EGFR–LexAVP16 does not activate transcription when expressed at physiological levels. (A) The sgRNAs used to edit the endogenous Egfr sequence (lower) and the construct used for homology-directed repair (upper). (B) Western blot of lysates from wild-type and homozygous Egfr-LexAVP16 CRISPR adult flies and from ap-GAL4; UAS-EGFRLexAVP16 larval wing discs. In the CRISPR flies, EGFR is expressed at wild-type levels and migrates at the size for EGFR–LexAVP16. The wing disc extracts had much stronger EGFR–LexAVP16 expression and less protein was loaded. (C) Egfr-LexAVP16 eye disc stained with anti-LexA (C) and anti-EGFR (C′) antibody. Scale bar: 50 μm. (D,E) Eye disc (D) and wing disc (E) with clones lacking the Egfr-LexAVP16-modified locus marked by the absence of RFP (red) and LexA (D′,E′, blue).
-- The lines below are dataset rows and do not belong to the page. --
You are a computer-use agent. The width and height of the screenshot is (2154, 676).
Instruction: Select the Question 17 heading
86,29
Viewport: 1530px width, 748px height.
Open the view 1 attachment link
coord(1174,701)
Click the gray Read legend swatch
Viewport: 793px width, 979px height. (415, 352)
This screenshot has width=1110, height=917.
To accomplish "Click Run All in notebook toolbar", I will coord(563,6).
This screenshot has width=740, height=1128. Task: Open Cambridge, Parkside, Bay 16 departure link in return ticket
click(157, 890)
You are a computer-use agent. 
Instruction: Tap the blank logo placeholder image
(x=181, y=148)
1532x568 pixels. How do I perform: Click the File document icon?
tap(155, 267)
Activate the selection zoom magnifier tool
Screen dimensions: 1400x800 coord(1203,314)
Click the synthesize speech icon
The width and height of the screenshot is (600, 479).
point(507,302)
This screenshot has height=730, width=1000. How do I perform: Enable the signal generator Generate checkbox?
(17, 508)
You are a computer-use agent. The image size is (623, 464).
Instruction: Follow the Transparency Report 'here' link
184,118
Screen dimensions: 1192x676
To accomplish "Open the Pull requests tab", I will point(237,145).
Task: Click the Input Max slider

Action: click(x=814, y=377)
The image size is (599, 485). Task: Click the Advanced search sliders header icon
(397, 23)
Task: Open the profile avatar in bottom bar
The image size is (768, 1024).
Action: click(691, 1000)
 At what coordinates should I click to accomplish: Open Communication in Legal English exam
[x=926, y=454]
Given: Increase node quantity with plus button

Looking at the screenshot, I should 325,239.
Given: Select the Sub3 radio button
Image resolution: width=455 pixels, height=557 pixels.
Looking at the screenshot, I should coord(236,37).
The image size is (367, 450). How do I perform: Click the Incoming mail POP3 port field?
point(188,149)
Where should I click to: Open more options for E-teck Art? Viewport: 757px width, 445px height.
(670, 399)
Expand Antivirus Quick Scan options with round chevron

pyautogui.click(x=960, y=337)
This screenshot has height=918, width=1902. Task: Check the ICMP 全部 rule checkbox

Anti-GFP antibody staining shows LexAop:6XGFP expression (D″,E″, green), which is not detectable in cells with Egfr-LexAVP16 above the background staining present in wild-type cells. Scale bars: 50 μm. (F–H) Egfr-LexAVP16; LexAop:FLP; Act>CD2>GAL4 adult head (F), ovary (G) and testis (H) showing no expression of UAS-6×GFP stained with anti-GFP antibody (green, F) or of UAS-mCherry-NLS (magenta, G,H). (I) A negative control adult head without Egfr-LexAVP16. (J,K) nSyb-LexAp65; LexAop:FLP; Act>CD2>GAL4 induces strong expression of UAS-6×GFP in adult brain (J) and of UAS-mCherry-NLS in larval brain (K). F–J are stained for Discs large (Dlg, magenta in F,I,J; green in G,H) and K is stained for E-cadherin (Ecad, green). Scale bars: 100 μm.

Fig. 4.

Oncogenic transformation does not induce EGFR nuclear localization. (A,B) Larval brains showing LexAop:6XGFP (anti-GFP antibody, A) and LexAop:6XmCherry (B) expression driven by nSyb>LexAp65. (C) Wing disc with UAS-ras^V12 expressed in clones homozygous for Egfr-LexAVP16, labeled with RFP (red), showing LexA (C′, blue) and LexAop:6XGFP (C″, green). (D) Egfr-LexAVP16 wing disc with wts mutant clones expressing UAS-csk RNAi and GFP (green), showing LexA (D′, blue) and LexAop:6XmCherry (D″, red) expression. (E–H) Egfr-LexAVP16 wing discs expressing UAS-csk RNAi and UAS-myrAkt (E), UAS-scrib RNAi and UAS-ras^V12 (F), UAS-Src42A^CA (G) or UAS-sSpi (H) in the dorsal compartment with ap-GAL4 (E) or at the anterior-posterior compartment boundary with decapentaplegic (dpp)-GAL4 (F-H), showing LexAop:myrGFP (anti-GFP, E′,H′, green in E,H) or LexAop:6XmCherry (F′,G′, magenta in F,G) expression. Cut (magenta in E) marks the dorsal-ventral boundary, Cubitus interruptus (Ci, green in F) marks the anterior compartment, and Ptc (green in G, magenta in H) marks the anterior-posterior boundary. None of these oncogenic conditions induce reporter activation by Egfr-LexAVP16. Scale bars: 100 μm.